** Task description **
From the line with "Where should I click to: Create" to the last line of the data below, repeat every line exactly and add nothing.
_ _ _ _
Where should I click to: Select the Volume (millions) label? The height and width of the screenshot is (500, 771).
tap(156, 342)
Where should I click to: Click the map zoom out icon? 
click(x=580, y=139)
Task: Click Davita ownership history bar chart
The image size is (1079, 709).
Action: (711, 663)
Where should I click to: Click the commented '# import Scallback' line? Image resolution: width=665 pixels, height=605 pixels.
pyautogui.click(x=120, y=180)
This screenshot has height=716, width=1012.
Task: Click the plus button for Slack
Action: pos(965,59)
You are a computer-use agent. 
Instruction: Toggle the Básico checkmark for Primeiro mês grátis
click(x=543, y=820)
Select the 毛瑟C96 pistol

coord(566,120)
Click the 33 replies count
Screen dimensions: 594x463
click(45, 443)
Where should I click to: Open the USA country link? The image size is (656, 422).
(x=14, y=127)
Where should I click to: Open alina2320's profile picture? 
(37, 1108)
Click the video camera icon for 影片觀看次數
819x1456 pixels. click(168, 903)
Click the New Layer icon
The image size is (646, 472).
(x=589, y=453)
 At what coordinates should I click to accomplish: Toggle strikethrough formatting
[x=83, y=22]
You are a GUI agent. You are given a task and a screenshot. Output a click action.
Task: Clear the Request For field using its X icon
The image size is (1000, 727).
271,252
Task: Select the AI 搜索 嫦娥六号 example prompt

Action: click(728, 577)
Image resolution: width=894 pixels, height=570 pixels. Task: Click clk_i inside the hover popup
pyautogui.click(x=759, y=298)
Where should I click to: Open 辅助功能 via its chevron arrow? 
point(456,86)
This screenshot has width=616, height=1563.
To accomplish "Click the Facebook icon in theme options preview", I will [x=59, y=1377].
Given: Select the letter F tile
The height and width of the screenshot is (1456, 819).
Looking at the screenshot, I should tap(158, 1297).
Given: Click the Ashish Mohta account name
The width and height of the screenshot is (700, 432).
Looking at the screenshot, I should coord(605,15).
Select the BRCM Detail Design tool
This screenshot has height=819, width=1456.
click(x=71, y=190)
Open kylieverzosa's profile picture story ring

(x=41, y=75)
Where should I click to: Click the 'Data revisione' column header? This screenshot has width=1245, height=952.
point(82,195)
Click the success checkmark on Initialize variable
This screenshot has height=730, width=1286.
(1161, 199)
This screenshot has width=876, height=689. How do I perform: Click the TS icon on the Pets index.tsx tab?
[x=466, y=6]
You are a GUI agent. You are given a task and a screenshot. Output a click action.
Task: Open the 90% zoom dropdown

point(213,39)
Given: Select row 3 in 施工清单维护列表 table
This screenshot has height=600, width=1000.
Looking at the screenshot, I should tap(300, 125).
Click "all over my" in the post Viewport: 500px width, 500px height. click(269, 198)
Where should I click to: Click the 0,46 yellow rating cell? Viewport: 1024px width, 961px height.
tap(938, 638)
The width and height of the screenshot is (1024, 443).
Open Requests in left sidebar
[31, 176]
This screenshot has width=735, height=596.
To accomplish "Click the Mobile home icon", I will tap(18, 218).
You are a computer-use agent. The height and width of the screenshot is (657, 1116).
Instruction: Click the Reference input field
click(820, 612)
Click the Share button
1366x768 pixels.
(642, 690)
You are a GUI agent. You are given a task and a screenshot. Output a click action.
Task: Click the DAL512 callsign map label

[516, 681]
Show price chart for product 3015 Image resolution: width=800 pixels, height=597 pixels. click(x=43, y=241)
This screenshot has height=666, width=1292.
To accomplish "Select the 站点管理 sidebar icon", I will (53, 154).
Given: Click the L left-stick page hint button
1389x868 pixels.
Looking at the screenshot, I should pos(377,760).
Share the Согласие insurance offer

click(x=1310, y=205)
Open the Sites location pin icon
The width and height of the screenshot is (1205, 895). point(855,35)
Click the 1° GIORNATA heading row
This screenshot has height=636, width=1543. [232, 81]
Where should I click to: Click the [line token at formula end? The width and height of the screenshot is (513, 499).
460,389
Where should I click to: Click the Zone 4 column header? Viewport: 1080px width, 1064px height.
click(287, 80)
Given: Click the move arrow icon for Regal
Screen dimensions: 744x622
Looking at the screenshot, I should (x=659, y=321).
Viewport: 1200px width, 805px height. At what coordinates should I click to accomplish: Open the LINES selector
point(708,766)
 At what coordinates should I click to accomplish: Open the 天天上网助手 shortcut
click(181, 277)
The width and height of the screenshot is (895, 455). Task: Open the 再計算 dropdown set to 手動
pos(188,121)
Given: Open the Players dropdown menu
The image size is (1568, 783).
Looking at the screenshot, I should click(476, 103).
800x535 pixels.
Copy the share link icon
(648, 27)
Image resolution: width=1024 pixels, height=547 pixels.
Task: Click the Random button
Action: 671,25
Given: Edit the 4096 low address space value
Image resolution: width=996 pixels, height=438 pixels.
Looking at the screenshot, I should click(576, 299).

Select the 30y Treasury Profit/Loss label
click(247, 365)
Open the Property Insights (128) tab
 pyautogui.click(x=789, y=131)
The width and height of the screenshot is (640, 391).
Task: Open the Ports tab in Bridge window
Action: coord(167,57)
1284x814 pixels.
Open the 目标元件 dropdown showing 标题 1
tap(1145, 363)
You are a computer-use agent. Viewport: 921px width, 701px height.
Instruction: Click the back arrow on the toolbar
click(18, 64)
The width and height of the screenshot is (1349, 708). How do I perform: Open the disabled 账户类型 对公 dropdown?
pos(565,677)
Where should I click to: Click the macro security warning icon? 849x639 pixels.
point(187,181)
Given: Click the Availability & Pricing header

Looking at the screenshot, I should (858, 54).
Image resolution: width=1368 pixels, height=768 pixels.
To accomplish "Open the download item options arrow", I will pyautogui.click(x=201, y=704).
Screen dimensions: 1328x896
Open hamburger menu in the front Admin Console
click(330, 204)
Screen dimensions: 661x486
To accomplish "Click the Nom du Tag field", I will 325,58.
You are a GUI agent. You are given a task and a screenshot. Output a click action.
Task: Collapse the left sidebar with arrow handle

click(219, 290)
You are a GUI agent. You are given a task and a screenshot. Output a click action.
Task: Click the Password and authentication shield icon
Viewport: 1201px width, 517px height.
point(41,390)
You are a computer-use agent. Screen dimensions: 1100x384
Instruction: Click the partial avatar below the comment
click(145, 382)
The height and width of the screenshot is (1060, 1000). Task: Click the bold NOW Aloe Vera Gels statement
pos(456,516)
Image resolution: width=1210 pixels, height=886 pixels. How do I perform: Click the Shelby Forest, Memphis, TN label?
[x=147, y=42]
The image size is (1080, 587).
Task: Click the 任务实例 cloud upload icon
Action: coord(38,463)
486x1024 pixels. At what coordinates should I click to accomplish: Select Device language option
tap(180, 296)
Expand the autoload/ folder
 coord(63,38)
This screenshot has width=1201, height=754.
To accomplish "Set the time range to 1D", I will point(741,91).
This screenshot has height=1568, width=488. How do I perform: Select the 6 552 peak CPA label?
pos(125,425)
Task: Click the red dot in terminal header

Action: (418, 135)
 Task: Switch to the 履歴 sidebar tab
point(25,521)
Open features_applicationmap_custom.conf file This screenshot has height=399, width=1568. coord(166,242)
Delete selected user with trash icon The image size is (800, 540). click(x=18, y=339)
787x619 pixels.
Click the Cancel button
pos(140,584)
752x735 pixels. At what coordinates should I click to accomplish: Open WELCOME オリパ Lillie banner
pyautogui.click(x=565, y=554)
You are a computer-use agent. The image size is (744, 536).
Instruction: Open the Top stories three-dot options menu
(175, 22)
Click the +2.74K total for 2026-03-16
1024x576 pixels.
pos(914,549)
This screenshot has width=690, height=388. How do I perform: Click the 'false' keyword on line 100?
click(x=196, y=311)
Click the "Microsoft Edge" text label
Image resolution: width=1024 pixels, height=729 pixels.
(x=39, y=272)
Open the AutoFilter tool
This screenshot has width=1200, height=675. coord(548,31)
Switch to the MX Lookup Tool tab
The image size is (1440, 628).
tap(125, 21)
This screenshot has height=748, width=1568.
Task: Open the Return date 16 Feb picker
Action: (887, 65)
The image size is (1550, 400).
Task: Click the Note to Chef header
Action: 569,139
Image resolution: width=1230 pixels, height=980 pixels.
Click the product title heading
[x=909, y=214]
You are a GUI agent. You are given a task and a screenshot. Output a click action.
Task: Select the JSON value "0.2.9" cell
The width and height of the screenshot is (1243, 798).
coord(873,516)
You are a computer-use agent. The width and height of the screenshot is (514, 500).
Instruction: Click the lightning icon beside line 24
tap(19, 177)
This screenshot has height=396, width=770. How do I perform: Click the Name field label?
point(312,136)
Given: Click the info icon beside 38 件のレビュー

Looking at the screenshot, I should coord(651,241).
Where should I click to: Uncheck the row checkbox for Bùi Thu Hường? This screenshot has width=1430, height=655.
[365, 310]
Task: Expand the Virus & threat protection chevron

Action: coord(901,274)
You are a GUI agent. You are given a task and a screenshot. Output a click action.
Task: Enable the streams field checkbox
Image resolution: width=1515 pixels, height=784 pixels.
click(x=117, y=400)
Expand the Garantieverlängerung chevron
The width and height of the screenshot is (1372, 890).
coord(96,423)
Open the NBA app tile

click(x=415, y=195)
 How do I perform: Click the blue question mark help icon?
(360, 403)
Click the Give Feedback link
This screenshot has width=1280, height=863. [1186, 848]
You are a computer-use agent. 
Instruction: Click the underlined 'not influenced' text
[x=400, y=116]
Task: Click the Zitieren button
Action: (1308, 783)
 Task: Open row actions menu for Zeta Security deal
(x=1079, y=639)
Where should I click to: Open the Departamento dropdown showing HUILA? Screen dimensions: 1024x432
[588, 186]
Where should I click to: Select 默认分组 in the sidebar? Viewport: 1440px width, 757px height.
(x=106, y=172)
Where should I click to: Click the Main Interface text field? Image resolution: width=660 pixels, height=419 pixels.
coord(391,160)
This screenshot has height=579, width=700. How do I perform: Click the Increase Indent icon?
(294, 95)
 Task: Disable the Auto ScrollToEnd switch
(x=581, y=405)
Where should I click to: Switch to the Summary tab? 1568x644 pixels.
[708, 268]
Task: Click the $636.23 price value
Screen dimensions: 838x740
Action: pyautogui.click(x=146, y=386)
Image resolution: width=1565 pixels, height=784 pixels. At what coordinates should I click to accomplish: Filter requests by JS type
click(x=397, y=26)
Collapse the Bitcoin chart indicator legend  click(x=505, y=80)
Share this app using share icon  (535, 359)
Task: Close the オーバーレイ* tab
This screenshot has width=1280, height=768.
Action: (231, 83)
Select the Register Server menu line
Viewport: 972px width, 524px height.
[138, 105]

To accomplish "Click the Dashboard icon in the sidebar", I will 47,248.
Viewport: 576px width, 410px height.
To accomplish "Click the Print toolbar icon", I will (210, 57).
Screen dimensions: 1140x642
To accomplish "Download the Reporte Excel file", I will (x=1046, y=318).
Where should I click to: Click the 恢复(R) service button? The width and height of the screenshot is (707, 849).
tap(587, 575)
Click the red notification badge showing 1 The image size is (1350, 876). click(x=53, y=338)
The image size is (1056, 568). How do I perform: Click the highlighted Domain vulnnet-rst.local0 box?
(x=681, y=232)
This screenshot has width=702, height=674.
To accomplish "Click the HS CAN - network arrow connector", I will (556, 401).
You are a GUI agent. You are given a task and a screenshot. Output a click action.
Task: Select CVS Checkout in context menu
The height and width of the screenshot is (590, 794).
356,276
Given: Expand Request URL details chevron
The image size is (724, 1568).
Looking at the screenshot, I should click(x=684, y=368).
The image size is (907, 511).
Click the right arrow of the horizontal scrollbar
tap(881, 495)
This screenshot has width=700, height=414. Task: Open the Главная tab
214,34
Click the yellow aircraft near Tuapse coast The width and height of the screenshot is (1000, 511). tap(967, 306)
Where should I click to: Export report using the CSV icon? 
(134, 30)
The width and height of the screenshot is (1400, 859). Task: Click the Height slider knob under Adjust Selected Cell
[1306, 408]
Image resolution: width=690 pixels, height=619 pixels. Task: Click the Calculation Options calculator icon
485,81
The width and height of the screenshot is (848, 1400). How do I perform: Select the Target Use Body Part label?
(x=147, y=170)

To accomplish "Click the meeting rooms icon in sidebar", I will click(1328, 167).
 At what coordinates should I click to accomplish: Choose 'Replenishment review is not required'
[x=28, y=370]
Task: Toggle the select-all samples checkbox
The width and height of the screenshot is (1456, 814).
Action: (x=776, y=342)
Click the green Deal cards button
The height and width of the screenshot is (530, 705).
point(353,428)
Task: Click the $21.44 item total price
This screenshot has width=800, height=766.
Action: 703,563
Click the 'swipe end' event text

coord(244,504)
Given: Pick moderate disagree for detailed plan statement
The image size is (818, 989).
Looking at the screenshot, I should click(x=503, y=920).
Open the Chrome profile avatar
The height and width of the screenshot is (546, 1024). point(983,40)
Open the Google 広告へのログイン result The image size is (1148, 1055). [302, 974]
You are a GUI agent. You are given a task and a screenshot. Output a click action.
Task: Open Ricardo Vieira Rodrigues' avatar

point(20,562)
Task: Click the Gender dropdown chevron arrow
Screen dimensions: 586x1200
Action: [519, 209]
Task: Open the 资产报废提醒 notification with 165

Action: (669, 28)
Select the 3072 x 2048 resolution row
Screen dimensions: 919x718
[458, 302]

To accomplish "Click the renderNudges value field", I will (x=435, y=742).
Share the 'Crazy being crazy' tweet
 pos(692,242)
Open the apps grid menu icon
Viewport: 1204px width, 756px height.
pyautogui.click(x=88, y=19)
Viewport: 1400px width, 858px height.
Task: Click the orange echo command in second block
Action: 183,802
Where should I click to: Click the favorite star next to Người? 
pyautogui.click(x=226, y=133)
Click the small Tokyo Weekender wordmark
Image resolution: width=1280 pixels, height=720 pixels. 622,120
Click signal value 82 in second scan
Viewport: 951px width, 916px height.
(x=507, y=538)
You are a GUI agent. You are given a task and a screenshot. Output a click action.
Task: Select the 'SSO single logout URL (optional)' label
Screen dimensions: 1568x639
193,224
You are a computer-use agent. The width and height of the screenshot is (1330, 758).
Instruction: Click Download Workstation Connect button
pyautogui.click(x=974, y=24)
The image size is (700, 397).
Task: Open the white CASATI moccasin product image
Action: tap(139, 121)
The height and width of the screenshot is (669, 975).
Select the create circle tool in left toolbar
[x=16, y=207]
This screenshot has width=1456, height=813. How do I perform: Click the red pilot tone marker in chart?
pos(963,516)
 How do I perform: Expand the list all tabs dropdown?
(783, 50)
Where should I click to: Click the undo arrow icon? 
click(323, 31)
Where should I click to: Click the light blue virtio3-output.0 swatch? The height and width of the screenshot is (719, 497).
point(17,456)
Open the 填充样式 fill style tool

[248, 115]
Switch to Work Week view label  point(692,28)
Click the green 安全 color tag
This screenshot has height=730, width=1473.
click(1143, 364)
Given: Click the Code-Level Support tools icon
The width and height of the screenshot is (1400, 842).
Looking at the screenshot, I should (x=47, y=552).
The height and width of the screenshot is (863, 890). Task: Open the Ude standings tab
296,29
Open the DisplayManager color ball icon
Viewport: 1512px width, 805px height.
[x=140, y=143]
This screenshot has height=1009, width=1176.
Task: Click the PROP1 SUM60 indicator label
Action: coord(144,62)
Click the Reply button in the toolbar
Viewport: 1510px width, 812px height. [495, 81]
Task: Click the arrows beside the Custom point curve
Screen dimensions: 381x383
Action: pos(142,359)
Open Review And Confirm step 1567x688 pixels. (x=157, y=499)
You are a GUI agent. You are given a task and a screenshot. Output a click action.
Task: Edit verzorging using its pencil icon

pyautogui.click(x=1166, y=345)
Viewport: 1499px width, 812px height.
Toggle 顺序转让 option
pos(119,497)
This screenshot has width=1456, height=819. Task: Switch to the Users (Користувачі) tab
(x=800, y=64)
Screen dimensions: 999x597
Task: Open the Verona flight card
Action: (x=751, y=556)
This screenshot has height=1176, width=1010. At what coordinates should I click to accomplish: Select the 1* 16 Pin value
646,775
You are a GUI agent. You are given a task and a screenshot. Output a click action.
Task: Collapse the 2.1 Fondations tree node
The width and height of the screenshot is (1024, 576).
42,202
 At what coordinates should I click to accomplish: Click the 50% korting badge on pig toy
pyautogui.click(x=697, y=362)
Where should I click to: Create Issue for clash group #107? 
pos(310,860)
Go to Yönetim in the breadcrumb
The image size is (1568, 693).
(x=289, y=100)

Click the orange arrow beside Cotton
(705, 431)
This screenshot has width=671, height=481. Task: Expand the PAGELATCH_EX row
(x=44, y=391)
_ _ _ _
** Exercise answer **
Where should I click to: Create Issue for clash group #107? 
pos(310,860)
Go to Yönetim in the breadcrumb
The image size is (1568, 693).
(x=289, y=100)

Click the orange arrow beside Cotton
(705, 431)
This screenshot has width=671, height=481. Task: Expand the PAGELATCH_EX row
(x=44, y=391)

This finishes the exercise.